A deep and grimly whimsical exploration of what it means to be a son, a father, and an artist.

A retelling of Pinocchio from Geppetto's point of view.

The novel purports to be the memoirs of Geppetto, a carpenter from the town of Collodi, written in the belly of a vast fish that has swallowed him. Fortunately for Geppetto, the fish has also engulfed a ship, and its supplies—fresh water, candles, hardtack, captain’s logbook, ink—are what keep the Swallowed Man going. (Collodi is, of course, the name of the author of the original Pinocchio.) A misfit whose loneliness is equaled only by his drive to make art, Geppetto scours his surroundings for supplies, crafting sculptures out of pieces of the ship’s wood, softened hardtack, mussel shells, and his own hair, half hoping and half fearing to create a companion once again that will come to life.
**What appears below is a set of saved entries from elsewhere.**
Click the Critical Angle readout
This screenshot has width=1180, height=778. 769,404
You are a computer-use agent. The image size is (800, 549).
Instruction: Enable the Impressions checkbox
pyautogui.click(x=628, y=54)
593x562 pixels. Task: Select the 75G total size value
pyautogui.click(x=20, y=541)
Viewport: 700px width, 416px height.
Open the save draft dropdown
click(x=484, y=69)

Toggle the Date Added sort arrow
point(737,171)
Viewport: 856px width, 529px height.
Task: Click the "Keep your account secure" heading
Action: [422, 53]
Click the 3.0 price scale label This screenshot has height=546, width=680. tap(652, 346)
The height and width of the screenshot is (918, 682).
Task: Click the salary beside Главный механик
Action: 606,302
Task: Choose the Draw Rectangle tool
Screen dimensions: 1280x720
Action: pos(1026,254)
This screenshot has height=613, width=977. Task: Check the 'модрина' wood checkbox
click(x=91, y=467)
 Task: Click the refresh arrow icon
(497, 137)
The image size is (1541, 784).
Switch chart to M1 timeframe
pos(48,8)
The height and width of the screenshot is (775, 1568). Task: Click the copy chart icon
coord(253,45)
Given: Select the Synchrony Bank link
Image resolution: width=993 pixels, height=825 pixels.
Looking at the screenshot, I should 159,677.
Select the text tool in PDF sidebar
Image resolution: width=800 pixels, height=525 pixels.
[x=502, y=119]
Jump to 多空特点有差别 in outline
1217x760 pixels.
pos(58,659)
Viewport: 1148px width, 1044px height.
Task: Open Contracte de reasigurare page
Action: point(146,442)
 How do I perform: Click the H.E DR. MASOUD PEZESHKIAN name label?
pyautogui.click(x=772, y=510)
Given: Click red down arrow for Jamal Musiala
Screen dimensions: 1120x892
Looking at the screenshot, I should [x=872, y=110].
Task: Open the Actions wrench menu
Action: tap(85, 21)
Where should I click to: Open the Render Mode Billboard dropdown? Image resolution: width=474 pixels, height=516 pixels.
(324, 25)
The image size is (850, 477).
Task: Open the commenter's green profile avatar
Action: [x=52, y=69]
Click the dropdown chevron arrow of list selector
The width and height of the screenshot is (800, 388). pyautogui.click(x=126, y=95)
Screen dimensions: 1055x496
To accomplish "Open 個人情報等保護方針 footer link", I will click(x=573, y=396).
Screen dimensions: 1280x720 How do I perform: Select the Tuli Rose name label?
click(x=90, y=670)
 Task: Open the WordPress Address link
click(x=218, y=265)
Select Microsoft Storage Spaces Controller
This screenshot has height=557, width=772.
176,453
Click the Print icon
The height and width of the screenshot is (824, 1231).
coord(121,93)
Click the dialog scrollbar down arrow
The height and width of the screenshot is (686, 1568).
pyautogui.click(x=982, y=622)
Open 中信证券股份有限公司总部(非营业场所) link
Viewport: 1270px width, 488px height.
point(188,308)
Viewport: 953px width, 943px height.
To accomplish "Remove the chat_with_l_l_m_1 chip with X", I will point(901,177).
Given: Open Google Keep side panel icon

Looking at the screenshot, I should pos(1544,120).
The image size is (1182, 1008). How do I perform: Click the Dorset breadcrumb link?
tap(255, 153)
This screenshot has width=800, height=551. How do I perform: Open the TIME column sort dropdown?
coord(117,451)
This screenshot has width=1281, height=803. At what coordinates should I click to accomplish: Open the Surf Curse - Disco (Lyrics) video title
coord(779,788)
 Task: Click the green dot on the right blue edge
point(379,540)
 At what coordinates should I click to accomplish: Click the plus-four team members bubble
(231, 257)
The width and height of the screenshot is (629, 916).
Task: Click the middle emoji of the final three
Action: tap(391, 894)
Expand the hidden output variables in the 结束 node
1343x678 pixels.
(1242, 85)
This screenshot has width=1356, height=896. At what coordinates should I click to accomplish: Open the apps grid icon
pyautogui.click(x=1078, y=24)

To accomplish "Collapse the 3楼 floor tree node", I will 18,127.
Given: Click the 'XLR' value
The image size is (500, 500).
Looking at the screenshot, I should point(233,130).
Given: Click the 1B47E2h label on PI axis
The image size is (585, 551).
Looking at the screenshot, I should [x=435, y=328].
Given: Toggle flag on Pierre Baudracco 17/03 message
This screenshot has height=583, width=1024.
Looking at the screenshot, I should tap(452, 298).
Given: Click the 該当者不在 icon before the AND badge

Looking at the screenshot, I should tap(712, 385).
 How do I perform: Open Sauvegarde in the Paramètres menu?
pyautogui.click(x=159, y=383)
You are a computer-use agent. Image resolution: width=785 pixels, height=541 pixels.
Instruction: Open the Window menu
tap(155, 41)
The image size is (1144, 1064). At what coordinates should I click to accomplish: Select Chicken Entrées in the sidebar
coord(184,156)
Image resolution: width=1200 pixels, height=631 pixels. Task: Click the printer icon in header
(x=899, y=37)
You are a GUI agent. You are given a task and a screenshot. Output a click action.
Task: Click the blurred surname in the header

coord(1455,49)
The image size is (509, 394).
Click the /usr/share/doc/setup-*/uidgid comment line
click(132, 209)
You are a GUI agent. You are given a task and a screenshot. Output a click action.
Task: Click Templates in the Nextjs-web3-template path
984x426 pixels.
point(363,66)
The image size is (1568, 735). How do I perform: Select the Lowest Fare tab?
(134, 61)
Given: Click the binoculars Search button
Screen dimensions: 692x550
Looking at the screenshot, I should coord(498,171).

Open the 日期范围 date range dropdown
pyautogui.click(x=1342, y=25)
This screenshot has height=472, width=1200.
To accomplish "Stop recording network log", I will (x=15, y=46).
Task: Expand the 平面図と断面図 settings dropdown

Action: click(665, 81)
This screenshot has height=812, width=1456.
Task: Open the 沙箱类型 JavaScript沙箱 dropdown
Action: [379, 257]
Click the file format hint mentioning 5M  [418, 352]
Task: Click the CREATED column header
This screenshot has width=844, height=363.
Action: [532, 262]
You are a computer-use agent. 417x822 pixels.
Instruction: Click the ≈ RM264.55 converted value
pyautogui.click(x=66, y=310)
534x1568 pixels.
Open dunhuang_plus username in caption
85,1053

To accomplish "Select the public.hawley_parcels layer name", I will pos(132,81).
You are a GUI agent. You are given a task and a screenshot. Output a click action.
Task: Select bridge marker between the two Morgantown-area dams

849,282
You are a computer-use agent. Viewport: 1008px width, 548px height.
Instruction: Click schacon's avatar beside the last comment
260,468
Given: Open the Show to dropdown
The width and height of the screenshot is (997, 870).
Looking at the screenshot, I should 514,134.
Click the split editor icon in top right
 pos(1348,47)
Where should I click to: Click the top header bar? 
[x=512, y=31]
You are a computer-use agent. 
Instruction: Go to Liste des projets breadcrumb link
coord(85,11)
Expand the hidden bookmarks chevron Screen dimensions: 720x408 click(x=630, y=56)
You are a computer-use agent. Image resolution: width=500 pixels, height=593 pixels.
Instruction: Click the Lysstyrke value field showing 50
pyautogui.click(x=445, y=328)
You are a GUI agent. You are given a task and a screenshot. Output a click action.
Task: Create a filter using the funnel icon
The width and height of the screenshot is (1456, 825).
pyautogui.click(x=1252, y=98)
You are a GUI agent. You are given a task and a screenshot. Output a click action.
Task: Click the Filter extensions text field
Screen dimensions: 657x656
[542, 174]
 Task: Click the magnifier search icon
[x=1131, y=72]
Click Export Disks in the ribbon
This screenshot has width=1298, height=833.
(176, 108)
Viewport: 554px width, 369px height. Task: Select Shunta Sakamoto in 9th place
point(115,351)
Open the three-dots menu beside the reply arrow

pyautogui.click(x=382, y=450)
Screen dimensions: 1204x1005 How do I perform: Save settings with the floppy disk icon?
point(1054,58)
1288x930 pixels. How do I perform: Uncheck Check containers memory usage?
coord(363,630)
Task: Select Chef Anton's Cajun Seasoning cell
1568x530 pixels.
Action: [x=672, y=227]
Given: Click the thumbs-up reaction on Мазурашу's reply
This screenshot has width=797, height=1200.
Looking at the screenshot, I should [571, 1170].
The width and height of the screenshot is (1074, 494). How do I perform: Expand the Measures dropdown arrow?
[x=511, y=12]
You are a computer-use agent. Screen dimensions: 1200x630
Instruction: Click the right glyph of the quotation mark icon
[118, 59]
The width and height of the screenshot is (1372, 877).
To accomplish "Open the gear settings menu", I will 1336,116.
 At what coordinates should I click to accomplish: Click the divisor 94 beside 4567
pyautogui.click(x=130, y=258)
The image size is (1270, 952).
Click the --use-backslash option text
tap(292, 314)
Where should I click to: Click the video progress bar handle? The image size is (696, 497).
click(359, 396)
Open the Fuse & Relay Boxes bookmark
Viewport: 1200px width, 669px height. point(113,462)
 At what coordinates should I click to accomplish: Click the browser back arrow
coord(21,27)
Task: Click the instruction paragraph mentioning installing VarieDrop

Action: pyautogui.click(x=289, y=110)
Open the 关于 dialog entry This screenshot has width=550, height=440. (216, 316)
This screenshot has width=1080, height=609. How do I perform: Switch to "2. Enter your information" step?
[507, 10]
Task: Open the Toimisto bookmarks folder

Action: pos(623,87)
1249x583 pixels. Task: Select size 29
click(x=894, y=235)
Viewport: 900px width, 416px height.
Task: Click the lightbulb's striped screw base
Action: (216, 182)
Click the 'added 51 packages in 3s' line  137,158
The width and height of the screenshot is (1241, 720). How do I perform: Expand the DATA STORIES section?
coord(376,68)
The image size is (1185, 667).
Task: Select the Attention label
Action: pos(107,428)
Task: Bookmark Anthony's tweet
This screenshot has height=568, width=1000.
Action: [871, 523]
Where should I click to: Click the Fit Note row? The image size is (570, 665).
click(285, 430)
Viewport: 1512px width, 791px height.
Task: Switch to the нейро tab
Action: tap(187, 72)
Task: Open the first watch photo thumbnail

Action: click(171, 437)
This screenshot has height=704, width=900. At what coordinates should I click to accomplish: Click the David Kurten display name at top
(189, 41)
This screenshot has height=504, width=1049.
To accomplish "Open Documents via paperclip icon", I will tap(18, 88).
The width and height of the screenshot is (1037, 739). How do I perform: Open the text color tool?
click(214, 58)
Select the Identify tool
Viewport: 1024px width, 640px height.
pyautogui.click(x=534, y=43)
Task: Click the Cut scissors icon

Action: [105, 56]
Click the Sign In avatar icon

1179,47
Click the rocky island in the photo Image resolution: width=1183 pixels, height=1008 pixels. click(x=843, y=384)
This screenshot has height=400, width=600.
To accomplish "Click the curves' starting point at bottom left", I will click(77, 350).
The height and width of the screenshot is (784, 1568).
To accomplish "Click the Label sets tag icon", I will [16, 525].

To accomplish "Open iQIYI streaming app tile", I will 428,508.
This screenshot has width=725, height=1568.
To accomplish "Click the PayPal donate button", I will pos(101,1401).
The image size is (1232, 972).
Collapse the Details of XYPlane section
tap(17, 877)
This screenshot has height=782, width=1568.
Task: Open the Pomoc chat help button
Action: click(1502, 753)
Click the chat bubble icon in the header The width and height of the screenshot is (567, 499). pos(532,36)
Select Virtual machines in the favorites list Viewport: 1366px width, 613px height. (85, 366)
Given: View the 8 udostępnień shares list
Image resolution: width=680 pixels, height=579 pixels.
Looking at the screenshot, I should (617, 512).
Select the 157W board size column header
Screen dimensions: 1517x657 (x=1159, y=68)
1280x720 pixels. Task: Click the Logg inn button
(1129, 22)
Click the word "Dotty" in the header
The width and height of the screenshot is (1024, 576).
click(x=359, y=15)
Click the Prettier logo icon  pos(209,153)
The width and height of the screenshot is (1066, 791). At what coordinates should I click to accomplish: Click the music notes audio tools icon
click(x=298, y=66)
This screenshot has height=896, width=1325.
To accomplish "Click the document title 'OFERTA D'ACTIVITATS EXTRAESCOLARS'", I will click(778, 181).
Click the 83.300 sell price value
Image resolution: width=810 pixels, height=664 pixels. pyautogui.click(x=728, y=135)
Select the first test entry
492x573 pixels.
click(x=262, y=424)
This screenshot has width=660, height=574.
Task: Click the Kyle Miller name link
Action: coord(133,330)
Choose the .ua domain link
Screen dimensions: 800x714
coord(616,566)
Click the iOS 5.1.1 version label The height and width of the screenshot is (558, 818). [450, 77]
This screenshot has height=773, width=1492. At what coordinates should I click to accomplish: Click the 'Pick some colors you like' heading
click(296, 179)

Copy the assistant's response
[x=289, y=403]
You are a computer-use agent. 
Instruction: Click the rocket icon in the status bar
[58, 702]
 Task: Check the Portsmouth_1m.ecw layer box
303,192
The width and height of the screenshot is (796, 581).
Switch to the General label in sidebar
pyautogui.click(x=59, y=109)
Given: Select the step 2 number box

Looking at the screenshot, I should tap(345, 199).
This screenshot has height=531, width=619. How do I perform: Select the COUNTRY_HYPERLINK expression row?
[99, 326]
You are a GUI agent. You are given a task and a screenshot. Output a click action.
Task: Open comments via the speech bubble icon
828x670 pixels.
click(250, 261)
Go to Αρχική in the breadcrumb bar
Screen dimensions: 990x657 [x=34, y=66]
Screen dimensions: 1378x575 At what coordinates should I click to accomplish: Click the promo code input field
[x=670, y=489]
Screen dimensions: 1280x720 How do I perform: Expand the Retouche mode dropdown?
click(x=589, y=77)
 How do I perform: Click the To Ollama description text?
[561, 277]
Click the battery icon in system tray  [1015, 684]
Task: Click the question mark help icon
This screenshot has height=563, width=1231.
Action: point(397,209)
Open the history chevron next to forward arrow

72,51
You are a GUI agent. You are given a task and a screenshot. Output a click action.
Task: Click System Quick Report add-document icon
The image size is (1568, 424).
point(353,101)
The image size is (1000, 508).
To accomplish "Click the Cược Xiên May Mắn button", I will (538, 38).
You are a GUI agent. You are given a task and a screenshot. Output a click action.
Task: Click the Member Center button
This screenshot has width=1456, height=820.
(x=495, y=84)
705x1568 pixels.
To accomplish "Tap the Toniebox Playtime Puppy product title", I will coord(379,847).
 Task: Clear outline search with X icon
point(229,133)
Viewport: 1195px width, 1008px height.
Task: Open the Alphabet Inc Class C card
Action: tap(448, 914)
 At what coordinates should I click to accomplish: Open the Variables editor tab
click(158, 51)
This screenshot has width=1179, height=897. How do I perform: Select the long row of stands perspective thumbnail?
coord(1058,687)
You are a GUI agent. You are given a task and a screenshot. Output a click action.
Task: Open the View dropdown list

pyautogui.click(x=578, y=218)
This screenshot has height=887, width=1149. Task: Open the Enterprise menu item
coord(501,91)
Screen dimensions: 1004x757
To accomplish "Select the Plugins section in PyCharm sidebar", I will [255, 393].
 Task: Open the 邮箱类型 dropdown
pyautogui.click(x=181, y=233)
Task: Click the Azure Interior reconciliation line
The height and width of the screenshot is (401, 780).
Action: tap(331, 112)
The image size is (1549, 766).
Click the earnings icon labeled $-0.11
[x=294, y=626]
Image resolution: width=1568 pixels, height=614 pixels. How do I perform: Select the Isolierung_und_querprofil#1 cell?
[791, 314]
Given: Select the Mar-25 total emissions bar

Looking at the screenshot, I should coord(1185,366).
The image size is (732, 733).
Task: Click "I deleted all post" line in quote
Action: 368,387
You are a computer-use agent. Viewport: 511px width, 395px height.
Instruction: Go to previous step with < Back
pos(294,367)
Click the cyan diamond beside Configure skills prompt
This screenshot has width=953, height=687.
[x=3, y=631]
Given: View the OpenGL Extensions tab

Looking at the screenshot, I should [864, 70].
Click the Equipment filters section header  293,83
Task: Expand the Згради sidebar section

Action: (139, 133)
He befriends a crab that lives all too briefly in his beard, then mourns when “she” dies. Alone in the dark, he broods over his past, reflecting on his strained relationship with his father and his harsh treatment of his own “son”—Pinocchio, the wooden puppet that somehow came to life. In true Carey fashion, the author illustrates the novel with his own images of his protagonist’s art: sketches of Pinocchio, of woodworking tools, of the women Geppetto loved; photos of driftwood, of tintypes, of a sculpted self-portrait with seaweed hair. For all its humor, the novel is dark and claustrophobic, and its true subject is the responsibilities of creators. Remembering the first time he heard of the sea monster that was to swallow him, Geppetto wonders if the monster is somehow connected to Pinocchio: “The unnatural child had so thrown the world off-balance that it must be righted at any cost, and perhaps the only thing with the power to right it was a gigantic sea monster, born—I began to suppose this—just after I cracked the world by making a wooden person.” Later, contemplating his self-portrait bust, Geppetto asks, “Monster of the deep. Am I, then, the monster? Do I nightmare myself?”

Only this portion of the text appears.